Celeste laughed softly. ‘In that case, I can think of no one less suited.’

‘I wish that were true, but you know it’s not.’

‘Jack, you could not be more wrong. It is the fact that you are honest, and that you have a conscience, and that you will not accept the lies of the army and of Wellington that makes you different from that Colonel Carruthers and all the others.’ Celeste turned sideways on, gently forcing him to look at her. ‘You are the one who is right, not them. What you saw, regardless of how it happened, it was a terrible thing, and it will always be with you. As it should be. But that is a very different thing from taking on the burden of blame.’

‘It was my fault, Celeste. I thought I’d made it plain.’

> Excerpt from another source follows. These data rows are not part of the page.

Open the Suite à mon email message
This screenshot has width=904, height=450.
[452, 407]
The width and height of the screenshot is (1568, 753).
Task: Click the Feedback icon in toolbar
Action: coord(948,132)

‘It may have been. It may not have been. I might have saved my mother from drowning herself if I’d listened to her. I may not have. You are so very set on proving that I could not have, so very set on sparing me the guilt that you are so very determined to keep to yourself. Are the cases really so very different?’

‘Yes,’ he replied automatically, ‘of course they are. You know they are.’

‘I know you think they are. Just as I know you think this—us—is hopeless.’

‘Don’t. Please don’t. I can’t bear it.’

‘Jack.’ She touched his cheek. ‘Jack, you don’t have to.’

‘I do.’

‘Then I must bear it too.’

Only then did he realise that she had hoped. Only then did he realise that it was already too late. He loved her. There was nothing that could be said, and so without access to words Jack did the only thing he could do to tell her, just this once, how he felt. He kissed her.

* * *

Celeste melted into his kiss without a thought of denying him, her lips clinging to his, her arms twining around his neck. It had been there for days, weeks, ever since that night they had made love, that knowledge. It had been growing more insistent throughout this day. This house and its ghosts had stripped her of the last of her armour, leaving her defenceless. Tonight, in the domestic intimacy of the one room not populated by ghosts, by the flickering light of the fire as they ate and talked, it had taken hold of her. She loved him. She was in love with him. She was in love with Jack Trestain.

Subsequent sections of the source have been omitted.